- **WHAT TO PRODUCE**
Whenever a line in the listing contains "review", copy that line.
Segment Start: MATERIAL FOR THIS EXERCISE
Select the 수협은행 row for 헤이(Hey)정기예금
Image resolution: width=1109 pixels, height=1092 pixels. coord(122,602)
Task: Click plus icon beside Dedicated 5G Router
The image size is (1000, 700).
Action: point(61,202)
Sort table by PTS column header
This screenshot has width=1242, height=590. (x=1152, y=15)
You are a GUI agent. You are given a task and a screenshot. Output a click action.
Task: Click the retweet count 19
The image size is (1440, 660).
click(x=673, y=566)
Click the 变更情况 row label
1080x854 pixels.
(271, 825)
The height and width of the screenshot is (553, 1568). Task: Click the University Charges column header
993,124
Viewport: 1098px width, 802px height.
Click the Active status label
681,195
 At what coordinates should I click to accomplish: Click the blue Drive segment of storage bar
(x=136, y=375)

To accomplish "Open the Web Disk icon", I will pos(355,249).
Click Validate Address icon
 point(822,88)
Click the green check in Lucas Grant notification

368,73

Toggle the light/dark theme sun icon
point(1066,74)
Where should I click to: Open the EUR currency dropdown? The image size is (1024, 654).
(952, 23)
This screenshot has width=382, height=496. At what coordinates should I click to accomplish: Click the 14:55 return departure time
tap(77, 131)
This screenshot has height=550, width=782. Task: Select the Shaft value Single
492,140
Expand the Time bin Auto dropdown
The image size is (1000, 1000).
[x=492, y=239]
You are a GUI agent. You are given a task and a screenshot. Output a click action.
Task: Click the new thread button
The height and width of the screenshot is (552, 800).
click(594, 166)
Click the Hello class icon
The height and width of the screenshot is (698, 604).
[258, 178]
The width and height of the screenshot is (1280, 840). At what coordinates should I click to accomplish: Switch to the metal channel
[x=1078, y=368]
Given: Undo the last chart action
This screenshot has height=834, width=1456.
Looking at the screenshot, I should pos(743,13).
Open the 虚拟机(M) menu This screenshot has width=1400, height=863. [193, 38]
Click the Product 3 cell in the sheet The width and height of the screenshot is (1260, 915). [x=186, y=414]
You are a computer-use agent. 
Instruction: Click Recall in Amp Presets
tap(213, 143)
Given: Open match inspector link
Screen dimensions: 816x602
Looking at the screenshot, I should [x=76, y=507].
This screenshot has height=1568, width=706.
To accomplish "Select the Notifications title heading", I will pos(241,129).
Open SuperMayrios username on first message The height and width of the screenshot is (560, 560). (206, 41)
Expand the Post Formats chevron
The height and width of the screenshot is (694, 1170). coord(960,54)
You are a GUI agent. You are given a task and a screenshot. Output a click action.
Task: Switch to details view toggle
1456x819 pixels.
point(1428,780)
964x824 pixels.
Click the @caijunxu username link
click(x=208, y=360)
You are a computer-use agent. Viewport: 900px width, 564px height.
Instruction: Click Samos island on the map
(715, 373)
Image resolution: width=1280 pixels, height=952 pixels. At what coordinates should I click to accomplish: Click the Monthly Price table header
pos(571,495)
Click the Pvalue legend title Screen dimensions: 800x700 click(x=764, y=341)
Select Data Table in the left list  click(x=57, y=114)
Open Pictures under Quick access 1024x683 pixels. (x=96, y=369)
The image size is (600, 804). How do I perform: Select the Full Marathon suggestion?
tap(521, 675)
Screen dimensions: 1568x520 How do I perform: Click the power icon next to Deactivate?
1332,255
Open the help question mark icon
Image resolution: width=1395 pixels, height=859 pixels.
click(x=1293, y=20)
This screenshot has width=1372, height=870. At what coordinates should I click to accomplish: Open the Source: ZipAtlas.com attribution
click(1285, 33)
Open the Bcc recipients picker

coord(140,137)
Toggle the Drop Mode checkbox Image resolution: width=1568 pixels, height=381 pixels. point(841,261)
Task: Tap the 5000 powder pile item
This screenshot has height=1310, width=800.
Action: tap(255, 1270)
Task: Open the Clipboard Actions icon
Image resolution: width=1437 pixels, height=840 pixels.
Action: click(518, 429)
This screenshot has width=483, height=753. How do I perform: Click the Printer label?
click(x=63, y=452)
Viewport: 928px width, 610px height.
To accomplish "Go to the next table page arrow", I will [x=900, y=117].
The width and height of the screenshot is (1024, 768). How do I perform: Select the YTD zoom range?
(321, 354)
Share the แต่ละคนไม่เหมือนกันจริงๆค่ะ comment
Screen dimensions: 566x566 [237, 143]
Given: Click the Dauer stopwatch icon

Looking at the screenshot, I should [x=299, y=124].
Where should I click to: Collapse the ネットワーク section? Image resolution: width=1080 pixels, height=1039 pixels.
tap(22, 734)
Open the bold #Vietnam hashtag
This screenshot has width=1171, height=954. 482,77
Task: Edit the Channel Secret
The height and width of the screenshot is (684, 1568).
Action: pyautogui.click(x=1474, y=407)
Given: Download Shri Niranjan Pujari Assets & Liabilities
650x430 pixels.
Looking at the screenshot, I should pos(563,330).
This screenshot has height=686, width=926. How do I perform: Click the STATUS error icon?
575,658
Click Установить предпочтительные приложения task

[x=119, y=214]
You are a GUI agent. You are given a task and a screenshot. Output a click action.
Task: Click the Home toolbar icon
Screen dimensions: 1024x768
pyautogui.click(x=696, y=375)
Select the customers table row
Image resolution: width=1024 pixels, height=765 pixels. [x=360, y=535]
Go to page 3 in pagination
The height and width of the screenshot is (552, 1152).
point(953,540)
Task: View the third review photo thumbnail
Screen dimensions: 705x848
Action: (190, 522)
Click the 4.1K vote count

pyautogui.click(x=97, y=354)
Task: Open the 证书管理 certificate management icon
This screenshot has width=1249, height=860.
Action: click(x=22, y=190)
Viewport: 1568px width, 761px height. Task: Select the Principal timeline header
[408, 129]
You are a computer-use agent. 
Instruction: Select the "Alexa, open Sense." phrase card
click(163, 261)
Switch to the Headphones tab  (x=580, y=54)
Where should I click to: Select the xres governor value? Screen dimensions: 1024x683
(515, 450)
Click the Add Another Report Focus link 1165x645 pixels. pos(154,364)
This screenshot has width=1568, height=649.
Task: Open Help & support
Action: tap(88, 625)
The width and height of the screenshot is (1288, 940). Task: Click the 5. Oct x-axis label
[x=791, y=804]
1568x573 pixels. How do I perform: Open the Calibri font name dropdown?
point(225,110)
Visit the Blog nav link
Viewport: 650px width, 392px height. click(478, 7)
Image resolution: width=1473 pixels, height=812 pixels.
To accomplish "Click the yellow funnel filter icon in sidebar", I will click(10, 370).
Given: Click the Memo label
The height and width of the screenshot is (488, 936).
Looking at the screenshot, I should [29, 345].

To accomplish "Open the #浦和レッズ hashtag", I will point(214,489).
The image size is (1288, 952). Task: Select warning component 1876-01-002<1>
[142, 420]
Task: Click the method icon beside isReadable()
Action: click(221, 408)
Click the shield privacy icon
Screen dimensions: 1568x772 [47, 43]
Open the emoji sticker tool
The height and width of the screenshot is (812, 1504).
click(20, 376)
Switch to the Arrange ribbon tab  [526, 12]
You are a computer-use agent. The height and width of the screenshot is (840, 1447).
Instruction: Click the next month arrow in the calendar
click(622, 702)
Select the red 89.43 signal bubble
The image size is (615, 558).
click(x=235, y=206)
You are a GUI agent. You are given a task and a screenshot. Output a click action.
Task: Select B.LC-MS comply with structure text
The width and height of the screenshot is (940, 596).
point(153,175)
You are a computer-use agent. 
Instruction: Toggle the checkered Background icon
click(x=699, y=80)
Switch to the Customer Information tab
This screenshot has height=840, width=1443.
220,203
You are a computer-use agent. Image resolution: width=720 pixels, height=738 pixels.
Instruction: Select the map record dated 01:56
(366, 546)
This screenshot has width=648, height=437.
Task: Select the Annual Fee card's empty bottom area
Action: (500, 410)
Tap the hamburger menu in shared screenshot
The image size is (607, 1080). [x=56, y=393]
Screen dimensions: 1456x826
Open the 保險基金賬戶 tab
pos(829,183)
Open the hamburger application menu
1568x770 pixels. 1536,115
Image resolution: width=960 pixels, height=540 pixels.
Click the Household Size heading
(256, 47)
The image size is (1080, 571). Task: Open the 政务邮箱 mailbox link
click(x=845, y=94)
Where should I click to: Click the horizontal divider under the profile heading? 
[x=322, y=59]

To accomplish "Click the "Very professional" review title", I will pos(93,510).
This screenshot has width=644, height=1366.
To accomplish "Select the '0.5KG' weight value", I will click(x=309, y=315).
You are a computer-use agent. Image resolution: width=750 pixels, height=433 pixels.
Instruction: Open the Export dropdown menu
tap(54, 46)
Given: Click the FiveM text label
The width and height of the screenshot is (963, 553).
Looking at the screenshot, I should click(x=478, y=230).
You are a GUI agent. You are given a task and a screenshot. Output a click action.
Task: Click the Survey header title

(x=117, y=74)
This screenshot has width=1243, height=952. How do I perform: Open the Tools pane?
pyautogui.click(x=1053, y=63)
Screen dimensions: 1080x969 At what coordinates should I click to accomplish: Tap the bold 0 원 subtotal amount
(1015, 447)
Segment End: MATERIAL FOR THIS EXERCISE
- **TASK SOLUTION**
Task: View the third review photo thumbnail
To accomplish "Click the "Very professional" review title", I will pos(93,510).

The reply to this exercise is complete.